Le “shoman” T.Parrique chercheur économiste né a Versailles auteur de “ralentir ou périr”,demandait systématiquement une carte de crédit comme cadeau de Noël .Il finira par imprimer de faux billets!Il aurait du appeler son bouquin “ralentir et imprimer”

Répondre
mc2 3 janvier 2025 - 10:29 am

Dans un hypothétique univers libéral cette question de la décroissance ne se poserait même pas. J’ai vu de mon vivant la population humaine multipliée par quatre. Or le moteur de cette explosion démographique n’est rien d’autre que le parasitisme: les nouveaux venus n’existeraient pas s’ils n’étaient pas alimentés par la “redistribution” obligatoire (euphémisme pour “pillage”) dont la France est championne du monde. Les pseudo-écolos, notamment ceux qui croient au réchauffememt anthropique, auraient d’autres chats à fouetter.

Répondre
Jojo 3 janvier 2025 - 10:34 am

Pas de soucis à se faire au sujet des partisans de la décroissance. S’il fallait commencer à en appliquer les principes, ses partisans seraient parmi les premiers à hurler contre le changement de leurs habitudes vers la frugalité.
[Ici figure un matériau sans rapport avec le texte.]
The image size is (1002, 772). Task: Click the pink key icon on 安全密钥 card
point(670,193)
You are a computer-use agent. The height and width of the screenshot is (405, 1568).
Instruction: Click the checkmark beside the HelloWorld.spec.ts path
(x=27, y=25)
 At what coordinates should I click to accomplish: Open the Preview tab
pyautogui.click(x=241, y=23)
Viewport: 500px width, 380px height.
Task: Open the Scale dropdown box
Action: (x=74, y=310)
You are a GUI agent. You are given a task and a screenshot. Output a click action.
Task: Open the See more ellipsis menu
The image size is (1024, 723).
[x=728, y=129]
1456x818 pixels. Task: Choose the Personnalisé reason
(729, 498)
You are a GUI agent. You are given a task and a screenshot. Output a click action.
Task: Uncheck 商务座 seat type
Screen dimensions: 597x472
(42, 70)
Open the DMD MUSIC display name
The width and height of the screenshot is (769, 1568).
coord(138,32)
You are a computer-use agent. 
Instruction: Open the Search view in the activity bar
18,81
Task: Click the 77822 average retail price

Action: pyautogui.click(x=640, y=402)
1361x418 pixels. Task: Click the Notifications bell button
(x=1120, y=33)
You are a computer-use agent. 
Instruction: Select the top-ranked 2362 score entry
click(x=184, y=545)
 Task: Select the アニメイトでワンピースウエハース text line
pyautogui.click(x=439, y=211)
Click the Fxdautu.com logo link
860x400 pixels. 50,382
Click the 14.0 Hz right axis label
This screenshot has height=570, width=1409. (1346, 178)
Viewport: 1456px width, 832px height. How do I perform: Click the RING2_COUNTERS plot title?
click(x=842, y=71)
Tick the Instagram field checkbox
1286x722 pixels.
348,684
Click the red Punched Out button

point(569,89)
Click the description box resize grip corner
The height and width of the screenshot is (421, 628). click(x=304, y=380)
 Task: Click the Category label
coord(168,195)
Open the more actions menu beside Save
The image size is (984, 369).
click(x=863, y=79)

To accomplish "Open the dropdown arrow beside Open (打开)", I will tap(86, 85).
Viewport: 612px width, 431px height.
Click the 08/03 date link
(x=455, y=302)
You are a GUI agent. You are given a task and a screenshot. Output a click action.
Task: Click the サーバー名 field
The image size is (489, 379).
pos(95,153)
Limiter les déplacements, ou les voyages en avion comme le recommande un célèbre écolo, c’est très bien si ça concerne les autres mais c’est un scandale si ça m’empêche de partir en vacances…

Répondre
jacques lemiere 3 janvier 2025 - 11:20 am

décroissance de quoi exactement.. la croissance du PIB n’est pas totu croissance imaginable en economie.

le pib est un indicateur qui n’est pas parfait.

le problème de la décroissance dont ces zozos parlent est d’etre imposée.. c’est en fait son seul vrai défaut, l’interventionnisme économique.

mais dans ceux qui se revendiquent libéraux, on trouve souvent des gens qui posent que l’état doit favoriser la croissance économique..et non se contenter de garantir que l’individu choisisse ..

routes publiques , nucléaires ‘ public” etc… leur interet collectif est souvent réduit à l’impact sur le PIB..
les débats sur le nucléaires sont pour moi assez exemplaire…

pour un liberal le role de l’état se limite à garantir les libertés individuelles…

La majeure partie des poltiques de croissance menées par l’état fut en fait contre productive en partie parce le PIB était le paramètre principal choisi mais l’individu ne craignant pas s’entreprendre car il ne concevait pas qu’une politique de croissance justifie qu’on stoppe sa création de richesse… car cela va dans l’esprit de la politique.

qu’une état mentionne qu’il est prêt à une politique de décroissance est par contre absolument décourageant. Il n’y a même pas besoin qu’elle soit mise en place, l’entreprise est spéculative par nature…

c’est un risque… que l’économie m^me renverse sa logique profonde..similaire au passage au collectivisme.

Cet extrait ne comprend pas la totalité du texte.